_TASK DIRECTIONS_
Collect every line in the records below that contains the word "Enable".

Saved entries:
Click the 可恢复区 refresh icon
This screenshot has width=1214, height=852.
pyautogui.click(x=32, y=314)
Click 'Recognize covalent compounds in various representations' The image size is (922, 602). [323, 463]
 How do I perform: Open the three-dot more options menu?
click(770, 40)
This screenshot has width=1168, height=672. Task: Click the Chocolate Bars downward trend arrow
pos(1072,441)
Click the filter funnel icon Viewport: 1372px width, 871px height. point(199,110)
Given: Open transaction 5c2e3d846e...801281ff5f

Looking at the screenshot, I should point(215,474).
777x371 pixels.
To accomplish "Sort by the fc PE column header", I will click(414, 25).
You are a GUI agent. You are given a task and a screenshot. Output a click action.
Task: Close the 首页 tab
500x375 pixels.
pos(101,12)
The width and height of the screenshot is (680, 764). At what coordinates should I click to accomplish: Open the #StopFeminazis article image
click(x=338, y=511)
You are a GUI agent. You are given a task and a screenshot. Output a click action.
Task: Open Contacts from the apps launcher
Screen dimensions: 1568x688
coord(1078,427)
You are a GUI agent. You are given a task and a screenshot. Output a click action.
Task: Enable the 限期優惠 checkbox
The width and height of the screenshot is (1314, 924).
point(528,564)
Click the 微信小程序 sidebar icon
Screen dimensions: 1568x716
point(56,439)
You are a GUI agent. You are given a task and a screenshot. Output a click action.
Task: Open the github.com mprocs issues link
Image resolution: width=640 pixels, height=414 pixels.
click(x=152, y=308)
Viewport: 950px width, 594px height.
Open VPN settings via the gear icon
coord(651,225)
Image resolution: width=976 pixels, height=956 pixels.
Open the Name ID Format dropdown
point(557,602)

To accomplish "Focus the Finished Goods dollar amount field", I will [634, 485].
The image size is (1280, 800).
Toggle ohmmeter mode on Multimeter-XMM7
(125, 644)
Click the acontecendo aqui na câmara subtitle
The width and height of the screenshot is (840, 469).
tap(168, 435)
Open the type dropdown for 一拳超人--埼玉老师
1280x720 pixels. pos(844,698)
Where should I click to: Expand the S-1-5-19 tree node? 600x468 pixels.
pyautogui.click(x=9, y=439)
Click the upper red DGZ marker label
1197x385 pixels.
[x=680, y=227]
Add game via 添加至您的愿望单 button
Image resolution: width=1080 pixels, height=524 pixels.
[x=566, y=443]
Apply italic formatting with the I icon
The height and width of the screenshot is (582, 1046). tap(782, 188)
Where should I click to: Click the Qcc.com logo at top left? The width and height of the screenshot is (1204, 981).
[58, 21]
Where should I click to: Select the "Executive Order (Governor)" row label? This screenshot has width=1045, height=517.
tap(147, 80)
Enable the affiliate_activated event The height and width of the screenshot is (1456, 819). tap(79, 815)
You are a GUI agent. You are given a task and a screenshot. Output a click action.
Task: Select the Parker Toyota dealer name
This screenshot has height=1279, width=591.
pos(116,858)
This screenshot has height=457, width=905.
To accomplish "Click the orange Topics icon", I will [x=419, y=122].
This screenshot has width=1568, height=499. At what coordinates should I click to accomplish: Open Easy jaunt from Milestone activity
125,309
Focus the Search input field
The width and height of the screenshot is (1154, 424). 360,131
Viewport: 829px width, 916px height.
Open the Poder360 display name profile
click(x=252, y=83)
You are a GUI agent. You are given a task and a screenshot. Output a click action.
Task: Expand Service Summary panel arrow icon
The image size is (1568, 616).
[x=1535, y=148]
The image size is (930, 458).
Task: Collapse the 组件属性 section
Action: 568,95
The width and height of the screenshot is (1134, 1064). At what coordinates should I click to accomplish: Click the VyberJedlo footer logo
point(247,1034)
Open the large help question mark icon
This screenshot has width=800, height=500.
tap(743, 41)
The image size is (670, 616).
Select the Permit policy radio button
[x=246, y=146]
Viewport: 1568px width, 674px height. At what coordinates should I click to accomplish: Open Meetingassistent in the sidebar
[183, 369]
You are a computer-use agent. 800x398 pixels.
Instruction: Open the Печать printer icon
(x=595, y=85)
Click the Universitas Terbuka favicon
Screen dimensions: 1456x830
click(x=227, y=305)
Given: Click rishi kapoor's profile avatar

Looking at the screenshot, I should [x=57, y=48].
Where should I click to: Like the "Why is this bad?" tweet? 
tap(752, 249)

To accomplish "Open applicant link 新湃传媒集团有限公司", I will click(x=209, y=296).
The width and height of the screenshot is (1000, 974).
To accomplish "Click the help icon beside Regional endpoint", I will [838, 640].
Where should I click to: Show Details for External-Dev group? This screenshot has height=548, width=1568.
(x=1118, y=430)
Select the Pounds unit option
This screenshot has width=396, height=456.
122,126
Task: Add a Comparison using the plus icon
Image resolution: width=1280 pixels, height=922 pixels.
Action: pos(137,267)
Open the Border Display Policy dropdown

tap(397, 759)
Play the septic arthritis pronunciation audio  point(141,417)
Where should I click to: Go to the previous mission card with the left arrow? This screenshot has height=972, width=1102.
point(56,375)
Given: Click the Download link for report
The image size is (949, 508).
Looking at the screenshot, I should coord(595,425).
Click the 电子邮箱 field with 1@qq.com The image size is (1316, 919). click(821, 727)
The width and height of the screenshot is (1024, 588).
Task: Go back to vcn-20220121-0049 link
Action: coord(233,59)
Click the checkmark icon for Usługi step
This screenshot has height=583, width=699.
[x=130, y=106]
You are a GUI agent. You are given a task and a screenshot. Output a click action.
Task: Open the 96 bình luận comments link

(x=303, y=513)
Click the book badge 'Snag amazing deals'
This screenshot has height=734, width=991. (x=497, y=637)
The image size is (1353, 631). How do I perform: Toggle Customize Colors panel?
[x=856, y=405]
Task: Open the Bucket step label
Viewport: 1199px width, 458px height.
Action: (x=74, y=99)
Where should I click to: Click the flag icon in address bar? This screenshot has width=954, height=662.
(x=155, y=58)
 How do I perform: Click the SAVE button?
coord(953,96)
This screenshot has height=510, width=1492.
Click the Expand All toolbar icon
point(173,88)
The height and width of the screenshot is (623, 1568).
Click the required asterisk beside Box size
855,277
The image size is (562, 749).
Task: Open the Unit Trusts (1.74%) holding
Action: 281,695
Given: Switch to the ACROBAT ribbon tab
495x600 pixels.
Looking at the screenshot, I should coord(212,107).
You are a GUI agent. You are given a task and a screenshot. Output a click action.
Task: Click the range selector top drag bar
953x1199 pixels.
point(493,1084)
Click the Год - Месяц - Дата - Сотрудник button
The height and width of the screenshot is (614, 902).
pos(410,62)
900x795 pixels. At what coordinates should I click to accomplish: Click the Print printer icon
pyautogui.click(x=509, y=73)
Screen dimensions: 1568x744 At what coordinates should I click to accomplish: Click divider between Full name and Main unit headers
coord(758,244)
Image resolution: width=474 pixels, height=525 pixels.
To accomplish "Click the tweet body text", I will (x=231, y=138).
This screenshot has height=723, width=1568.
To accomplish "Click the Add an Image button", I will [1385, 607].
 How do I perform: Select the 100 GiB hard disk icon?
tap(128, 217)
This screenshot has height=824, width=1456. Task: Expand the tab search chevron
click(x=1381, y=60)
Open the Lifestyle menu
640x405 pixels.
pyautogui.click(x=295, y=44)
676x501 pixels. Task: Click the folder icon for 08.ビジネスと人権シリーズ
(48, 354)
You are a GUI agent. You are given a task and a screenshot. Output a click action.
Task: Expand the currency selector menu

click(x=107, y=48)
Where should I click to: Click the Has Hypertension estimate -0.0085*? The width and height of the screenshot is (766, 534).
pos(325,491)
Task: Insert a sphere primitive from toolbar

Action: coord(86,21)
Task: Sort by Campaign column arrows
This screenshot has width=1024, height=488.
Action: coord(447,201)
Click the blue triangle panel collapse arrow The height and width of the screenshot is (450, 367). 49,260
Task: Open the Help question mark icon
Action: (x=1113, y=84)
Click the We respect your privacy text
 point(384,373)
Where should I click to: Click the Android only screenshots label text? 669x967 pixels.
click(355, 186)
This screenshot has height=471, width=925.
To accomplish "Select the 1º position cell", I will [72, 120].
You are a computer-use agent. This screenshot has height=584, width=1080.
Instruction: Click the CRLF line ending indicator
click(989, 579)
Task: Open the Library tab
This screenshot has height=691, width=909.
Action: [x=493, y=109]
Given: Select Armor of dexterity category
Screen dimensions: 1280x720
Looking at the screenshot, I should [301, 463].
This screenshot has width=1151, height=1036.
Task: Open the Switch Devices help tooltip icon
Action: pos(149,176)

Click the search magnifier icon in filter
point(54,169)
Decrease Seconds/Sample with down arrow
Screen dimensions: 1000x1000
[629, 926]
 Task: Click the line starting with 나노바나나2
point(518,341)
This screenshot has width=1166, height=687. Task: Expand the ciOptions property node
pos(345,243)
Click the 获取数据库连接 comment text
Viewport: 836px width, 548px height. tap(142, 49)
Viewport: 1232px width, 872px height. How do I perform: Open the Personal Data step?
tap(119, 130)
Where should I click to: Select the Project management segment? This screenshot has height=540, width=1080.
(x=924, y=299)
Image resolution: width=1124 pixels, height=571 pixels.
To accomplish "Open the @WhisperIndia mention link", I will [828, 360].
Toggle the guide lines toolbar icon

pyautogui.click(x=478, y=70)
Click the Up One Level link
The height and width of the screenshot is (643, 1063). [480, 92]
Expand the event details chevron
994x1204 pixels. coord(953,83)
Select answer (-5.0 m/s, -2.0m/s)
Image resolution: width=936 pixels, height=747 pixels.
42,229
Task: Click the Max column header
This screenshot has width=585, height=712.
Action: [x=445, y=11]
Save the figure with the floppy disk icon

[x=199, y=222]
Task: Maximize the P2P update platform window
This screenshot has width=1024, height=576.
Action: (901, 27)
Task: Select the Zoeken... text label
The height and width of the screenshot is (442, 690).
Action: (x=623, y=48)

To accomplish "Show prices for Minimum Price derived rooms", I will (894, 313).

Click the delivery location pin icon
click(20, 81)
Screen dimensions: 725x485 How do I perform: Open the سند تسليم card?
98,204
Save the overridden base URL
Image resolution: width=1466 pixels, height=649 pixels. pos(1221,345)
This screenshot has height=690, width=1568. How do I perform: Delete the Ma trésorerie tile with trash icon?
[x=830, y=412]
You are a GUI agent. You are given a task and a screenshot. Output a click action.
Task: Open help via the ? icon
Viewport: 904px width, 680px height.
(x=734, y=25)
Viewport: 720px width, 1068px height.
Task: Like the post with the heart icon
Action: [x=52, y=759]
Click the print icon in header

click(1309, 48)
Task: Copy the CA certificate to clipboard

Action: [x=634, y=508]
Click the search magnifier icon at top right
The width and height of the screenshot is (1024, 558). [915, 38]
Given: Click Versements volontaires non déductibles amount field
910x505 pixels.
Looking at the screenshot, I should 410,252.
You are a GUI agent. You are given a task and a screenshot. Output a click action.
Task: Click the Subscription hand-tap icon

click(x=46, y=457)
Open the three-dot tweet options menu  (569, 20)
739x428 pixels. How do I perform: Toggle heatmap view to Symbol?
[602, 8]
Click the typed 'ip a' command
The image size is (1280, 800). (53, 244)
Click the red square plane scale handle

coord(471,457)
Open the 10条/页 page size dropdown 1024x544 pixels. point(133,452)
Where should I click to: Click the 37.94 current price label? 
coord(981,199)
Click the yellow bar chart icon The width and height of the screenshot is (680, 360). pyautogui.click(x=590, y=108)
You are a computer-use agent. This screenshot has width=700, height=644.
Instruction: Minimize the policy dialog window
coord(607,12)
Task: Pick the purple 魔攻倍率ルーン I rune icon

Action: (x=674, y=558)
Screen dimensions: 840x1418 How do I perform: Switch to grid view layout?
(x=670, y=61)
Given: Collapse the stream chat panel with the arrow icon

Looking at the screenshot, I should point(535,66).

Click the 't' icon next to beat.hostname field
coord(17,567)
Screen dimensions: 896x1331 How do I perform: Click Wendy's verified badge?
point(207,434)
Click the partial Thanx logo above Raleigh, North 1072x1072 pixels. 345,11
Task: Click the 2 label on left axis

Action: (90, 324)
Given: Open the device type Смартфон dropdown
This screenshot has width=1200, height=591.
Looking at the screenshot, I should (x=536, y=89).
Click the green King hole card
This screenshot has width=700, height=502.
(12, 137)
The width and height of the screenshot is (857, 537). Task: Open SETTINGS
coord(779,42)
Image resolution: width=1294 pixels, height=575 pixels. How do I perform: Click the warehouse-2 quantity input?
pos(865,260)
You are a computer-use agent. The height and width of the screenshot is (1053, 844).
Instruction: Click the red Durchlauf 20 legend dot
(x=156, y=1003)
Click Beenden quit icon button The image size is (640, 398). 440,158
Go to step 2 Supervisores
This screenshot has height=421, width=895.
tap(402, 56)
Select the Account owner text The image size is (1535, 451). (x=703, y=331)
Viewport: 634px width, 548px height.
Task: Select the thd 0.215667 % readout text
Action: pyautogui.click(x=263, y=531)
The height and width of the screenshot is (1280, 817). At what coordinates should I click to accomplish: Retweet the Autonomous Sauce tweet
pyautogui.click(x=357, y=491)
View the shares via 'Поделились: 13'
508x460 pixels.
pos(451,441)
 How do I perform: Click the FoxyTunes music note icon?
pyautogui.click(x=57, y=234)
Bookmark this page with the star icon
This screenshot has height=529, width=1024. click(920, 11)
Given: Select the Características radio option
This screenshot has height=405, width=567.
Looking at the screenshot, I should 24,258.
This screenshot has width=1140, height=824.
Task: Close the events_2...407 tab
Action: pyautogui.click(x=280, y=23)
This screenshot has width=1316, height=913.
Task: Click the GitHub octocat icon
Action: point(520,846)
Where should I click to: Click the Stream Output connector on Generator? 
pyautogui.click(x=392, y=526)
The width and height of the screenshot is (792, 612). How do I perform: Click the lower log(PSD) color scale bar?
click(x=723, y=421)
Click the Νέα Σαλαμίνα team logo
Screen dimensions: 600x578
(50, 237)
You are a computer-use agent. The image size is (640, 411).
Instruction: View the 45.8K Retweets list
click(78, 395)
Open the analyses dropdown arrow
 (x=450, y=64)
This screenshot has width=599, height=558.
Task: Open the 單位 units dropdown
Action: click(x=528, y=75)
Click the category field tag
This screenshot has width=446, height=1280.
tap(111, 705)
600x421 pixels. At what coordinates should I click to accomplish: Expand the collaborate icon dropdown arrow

_OUTPUT_
Task: Enable the 限期優惠 checkbox
Enable the affiliate_activated event The height and width of the screenshot is (1456, 819). tap(79, 815)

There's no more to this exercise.